Companies need to keep in mind production costs, profitability, price sensitivity, and many other factors while deciding on a price.
This strategy may not be the best in all scenarios but suited for the following:
Startups. For startups, this strategy gives a quick, acceptable price. Later, the price can be adjusted and optimized based on your value to the customer, taking the value-based pricing approach. With competitive intelligence, you are not at risk of setting too high or too low prices.
Highly competitive markets. Competitor-based pricing will help you arrive at an acceptable price, maybe matched to or may be lower as a penetration pricing to enter and gain market share.
Mature marketplaces.

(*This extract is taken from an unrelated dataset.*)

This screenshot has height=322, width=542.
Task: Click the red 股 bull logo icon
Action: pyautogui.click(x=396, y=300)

Again a place for competitor-based pricing as consumers have set expectations and price sensitivity has to be considered.

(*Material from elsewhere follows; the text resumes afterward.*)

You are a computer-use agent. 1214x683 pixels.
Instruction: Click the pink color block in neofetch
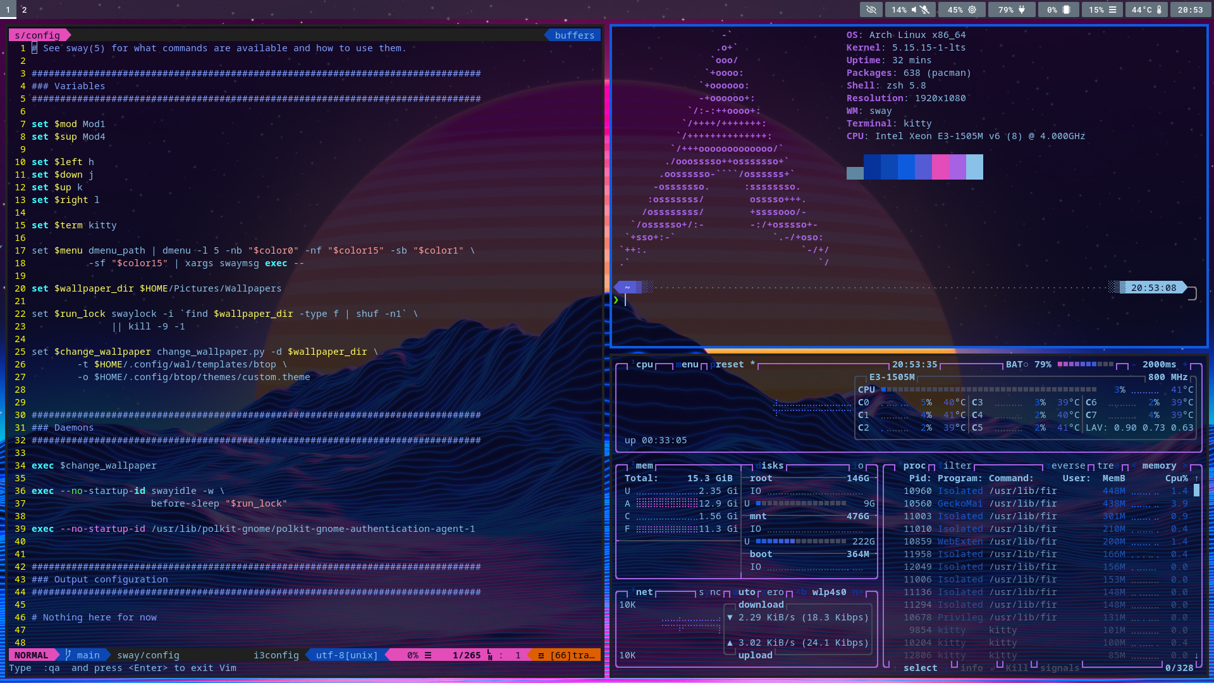coord(940,167)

Companies with multi-tier products. Companies with products offered in multiple tiers can base the prices of their products using a competitor-based pricing technique to offer competition to rivals with low-cost options, as well as premium and matched prices at the same time.
E-commerce platforms. They are suited for this pricing model as consumers can compare the prices of items on multiple platforms with a single click. Setting prices in e-commerce requires a combination of competitor’s pricing strategies and value-based pricing, keeping in my mind the value of the product to the consumer.
Key takeaways
Competition-based pricing as a strategy looks deceptively easy; no complex calculations are needed, simply align with competition, and you are good to go. In reality, it requires price intelligence based on extensive research and in-depth knowledge of the market, competition, and target audience. Constant effort is needed to conduct competitive price analysis and establish a price based on competition that is profitable to your cost base without compromising on revenue.
In highly competitive markets, this strategy may be essential to penetrate the market and gain a customer base. Sellers simply have no control over prices.
Not the most suitable for a new market as well, when there may be few competitors. Also, the incorrect approach for a product that wants to position itself as new and innovative.
There is usually a need to combine multiple pricing strategies and evolve with the market. A competitor-based pricing strategy may give you a good start, but with time prices will need to be re-assessed and set using a combination of strategies.